** START OF GIVEN TEXT **

Reading the colliery steam book made me wish to have another look at the photos and slides I had taken of the saddle tank at Fryston, but I could not find them. In January 2006 I made another trip to the area, and found that, as stated in the book, a pair of winding wheels embedded either side of the road served as a memorial to Wheldale colliery, along with a commemorative cross, while the site of Fryston colliery had been grassed over and many of the houses in New Fryston demolished; a winding wheel was the centrepiece of a playground on the new village green.
No. 3168 was moved to the Yorkshire Dales Railway, later known as the Embsay and Bolton Abbey Railway. I photographed it at Embsay in June 1987, now with a smart red livery, the number S.134 and the name “Wheldale”. On my next visit to the line, in May 1989, I took several more photos of “Wheldale”, which was one of two locomotives working passenger trains. My most recent visit to the line was in August 1995, when Chris and I travelled in a train hauled by “Wheldale”.
I never found my slides of no. 3168 at Fryston, but eventually I came across the missing photos, and it was good to have another look at my pictures of vanished railwayana, collieries that have disappeared, and what seems to have been the very last example of working colliery steam in Yorkshire.
It Happened in 84
by John Wade
Just coming up to 30 years ago, the miner’s strike was in full swing, and yours truly was well immersed and preoccupied in recording shots of ex BR Locos in Industry before the opportunities were lost forever. Unfortunately for me neither the miners who were picketing, nor the police trying to keep the pickets in order were aware of my quest, but let me explain.......
After visiting all the collieries in Northumberland, Durham and Tyne and Wear in 1983 to photograph the locos there, I was more than aware that efforts were being made to close the pits. Dress it up however the politicians liked to do, the sad fact was that anyone touring these, could see quite clearly, the total lack of investment and interest shown in keeping the pits producing, was none existent. Testament to this is the fact that of the 25 or so pits, NCB Workshops, coking plants etc, visited that week in 83, none of these now remain.
One fact now seemingly overlooked relating to the strike was the restrictions on travelling imposed by the government and enforced by the police. I for one was stopped travelling south on the M1 between Derby and Leicester, (I had a South Yorkshire Registered car), and after the police asked me the nature of my business, I replied in my usual South Yorkshire accent, I was promptly told to turn round and go home!

** END OF GIVEN TEXT **

**INSTRUCTIONS FOR THE TASK**
List every date in the railway text that gives both a month and a year.

** START OF SOURCE EXCERPT **

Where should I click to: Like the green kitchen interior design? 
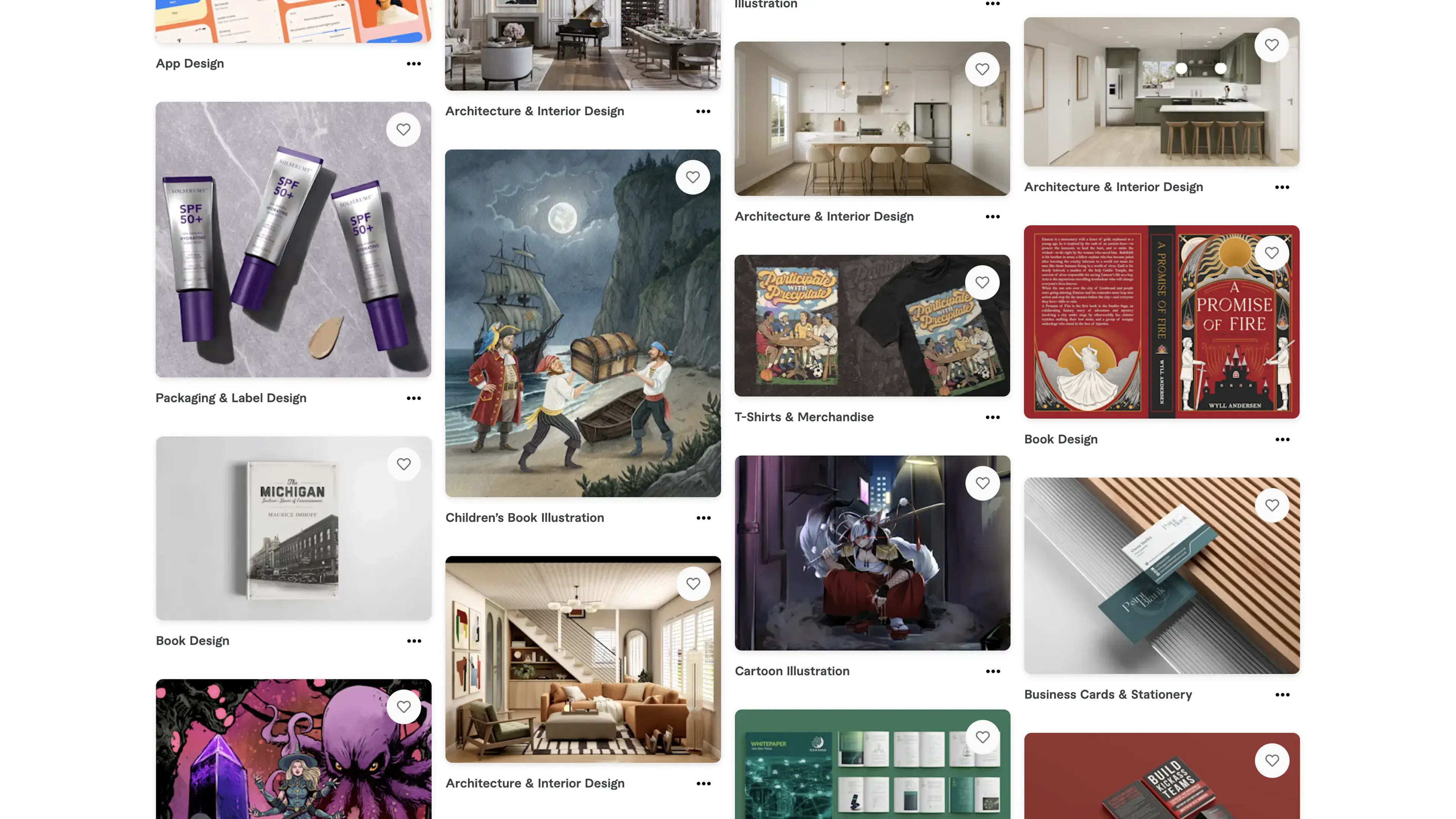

** END OF SOURCE EXCERPT **

**RESULT OF THIS TASK**
January 2006, June 1987, May 1989, August 1995